(Collection entries)
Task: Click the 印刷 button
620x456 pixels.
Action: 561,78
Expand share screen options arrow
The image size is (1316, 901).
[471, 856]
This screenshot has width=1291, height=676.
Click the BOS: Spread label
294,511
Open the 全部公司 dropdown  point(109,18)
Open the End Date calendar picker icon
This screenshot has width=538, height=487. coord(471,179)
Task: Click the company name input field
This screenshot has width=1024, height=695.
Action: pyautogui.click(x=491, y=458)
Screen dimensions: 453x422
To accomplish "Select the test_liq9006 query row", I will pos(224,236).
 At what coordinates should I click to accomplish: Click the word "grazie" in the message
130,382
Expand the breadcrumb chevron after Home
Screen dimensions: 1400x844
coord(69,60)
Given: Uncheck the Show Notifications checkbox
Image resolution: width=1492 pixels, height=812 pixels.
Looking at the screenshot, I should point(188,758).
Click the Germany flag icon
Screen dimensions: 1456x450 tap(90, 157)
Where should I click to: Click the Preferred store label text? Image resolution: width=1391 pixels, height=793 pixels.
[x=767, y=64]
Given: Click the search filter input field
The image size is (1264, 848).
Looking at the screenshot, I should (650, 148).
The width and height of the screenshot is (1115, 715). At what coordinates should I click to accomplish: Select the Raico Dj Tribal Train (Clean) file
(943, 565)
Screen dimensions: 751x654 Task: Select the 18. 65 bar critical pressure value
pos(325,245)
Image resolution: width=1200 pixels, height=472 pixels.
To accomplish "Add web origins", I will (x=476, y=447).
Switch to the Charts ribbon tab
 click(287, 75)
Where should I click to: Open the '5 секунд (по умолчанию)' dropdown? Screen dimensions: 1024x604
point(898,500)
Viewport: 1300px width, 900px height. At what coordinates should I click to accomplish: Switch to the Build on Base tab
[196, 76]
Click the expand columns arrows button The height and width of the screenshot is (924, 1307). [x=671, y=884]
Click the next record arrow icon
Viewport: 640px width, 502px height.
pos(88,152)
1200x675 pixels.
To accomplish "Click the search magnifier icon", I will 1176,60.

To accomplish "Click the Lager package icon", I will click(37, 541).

--- AIM OF THE TASK ---
Please retype all of the records above without changing a single character, keeping every line in its original order.

--- FULL RESPONSE ---
Task: Click the 印刷 button
620x456 pixels.
Action: 561,78
Expand share screen options arrow
The image size is (1316, 901).
[471, 856]
This screenshot has width=1291, height=676.
Click the BOS: Spread label
294,511
Open the 全部公司 dropdown  point(109,18)
Open the End Date calendar picker icon
This screenshot has width=538, height=487. coord(471,179)
Task: Click the company name input field
This screenshot has width=1024, height=695.
Action: pyautogui.click(x=491, y=458)
Screen dimensions: 453x422
To accomplish "Select the test_liq9006 query row", I will pos(224,236).
 At what coordinates should I click to accomplish: Click the word "grazie" in the message
130,382
Expand the breadcrumb chevron after Home
Screen dimensions: 1400x844
coord(69,60)
Given: Uncheck the Show Notifications checkbox
Image resolution: width=1492 pixels, height=812 pixels.
Looking at the screenshot, I should point(188,758).
Click the Germany flag icon
Screen dimensions: 1456x450 tap(90, 157)
Where should I click to: Click the Preferred store label text? Image resolution: width=1391 pixels, height=793 pixels.
[x=767, y=64]
Given: Click the search filter input field
The image size is (1264, 848).
Looking at the screenshot, I should (650, 148).
The width and height of the screenshot is (1115, 715). At what coordinates should I click to accomplish: Select the Raico Dj Tribal Train (Clean) file
(943, 565)
Screen dimensions: 751x654 Task: Select the 18. 65 bar critical pressure value
pos(325,245)
Image resolution: width=1200 pixels, height=472 pixels.
To accomplish "Add web origins", I will (x=476, y=447).
Switch to the Charts ribbon tab
 click(287, 75)
Where should I click to: Open the '5 секунд (по умолчанию)' dropdown? Screen dimensions: 1024x604
point(898,500)
Viewport: 1300px width, 900px height. At what coordinates should I click to accomplish: Switch to the Build on Base tab
[196, 76]
Click the expand columns arrows button The height and width of the screenshot is (924, 1307). [x=671, y=884]
Click the next record arrow icon
Viewport: 640px width, 502px height.
pos(88,152)
1200x675 pixels.
To accomplish "Click the search magnifier icon", I will 1176,60.

To accomplish "Click the Lager package icon", I will click(37, 541).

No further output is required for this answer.